[ANSOR][CUTLASS] Combination of ANSOR and CUTLASS contrib

Hi, I want to use CUTLASS contrib in my model to utilize tensor core in fp16, also want to keep op fusion and automatic tuning of ansor, which performs well on my model. But it seems that there is no example for combining ansor and cutlass contrib. So I did some experimenting.

Here is my pipeline:

  • Call relay.op.contrib.cutlass.partition_for_cutlass, to match and replace the functions supported by cutlass.
  • Call relay.auto_scheduler.relay_integration.extract_tasks, to extract ansor tasks.
  • Tune ansor tasks.
  • Call relay.build with auto_scheduler.ApplyHistoryBest, to compile model by ansor logs.
  • Call finalize_modules to get updated library.

During this process, I encountered a problem: the extract_tasks function only supports one target, but we need to pass in all targets including cuda and cutlass, to call call_all_topi_funcs. So I made a small modification to the extract_tasks function.

I have verified the performance benefits of this process on our business model, which can not only use cutlass to call tensorcore, but also retain the advantages of ansor in complex models. And I will try to verify it on some open source models.

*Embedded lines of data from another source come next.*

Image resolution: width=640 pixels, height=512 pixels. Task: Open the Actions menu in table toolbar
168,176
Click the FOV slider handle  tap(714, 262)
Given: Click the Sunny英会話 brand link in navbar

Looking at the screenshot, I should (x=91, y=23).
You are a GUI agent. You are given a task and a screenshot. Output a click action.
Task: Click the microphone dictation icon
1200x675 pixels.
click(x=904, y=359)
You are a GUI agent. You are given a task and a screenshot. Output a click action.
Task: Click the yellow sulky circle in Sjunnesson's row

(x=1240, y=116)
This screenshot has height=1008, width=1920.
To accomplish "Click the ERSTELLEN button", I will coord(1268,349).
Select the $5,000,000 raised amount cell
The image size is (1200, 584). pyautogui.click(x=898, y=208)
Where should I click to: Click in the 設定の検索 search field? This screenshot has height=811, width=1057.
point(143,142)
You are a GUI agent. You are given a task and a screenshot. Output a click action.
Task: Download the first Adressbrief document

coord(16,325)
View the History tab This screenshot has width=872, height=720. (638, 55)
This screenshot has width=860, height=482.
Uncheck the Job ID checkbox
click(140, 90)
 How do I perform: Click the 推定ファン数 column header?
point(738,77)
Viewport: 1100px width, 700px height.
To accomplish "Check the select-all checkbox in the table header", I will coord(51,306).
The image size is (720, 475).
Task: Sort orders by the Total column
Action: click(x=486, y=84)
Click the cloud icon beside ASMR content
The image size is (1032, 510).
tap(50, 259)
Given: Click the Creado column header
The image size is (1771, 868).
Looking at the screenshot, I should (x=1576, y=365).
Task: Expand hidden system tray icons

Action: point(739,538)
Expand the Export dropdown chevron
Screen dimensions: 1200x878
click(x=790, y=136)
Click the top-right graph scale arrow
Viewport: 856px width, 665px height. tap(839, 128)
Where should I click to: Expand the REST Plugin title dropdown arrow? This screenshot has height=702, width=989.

Do you think we can organize this pipeline into a test script and submit it to the community? Looking forward to reply. Thanks!

3 Likes

Thanks for your proposal.

Of course. The community welcomes features that benefit the community.

BTW, here are some of my questions:

  1. Is there any perf comparison between CUTLASS+Ansor and the current cutlass contrib build flow (It suppose to be cutlass+AutoTVM?)

  2. Have you tried Meta-Schedule, which can tune tensorized programs, i.e. TensorCore kernels, which is faster or aligned than cutlass in most workloads?

Thanks for your reply.

We will do some tests on some open source models to compare the performance of several solutions, which may include CUTLASS+Ansor, CUTLASS+TOPI, Meta-Schedule and TensorRT.

We tested the performance of BERT model on A10 GPU for several solutions.

End2end latency(ms) on A10

  • CUDA 11.8
  • FP16
  • Input shape: (8, 128)
Ansor (n=3000) CUTLASS+TOPI CUTLASS+Ansor (n=3000) Meta-Schedule (n=3000)
55.8870 20.2297 17.2543 19.2774

Conclusion

Combining the above test results and our experience in business models, we have the following conclusions.

  1. CUTLASS+Ansor can improve the performance of CUTLASS scheme on some models, especially on models with scattered structure. And ansor can fuse element-wise operations between GEMM well, which are difficult to be optimized by CUTLASS.

  2. The performance of Meta-Schedule on the bert model exceeds that of cutlass, and we will try to use Meta-Schedule on the business models in the future.

Test examples: tvm-cutlass-eval/bert at master · qingchanghan/tvm-cutlass-eval · GitHub (Forked from @masahi, thanks!)

3 Likes

@qingchanghan

I want to test this feature, can you share the modfication of TVM or did you submit a PR to TVM github?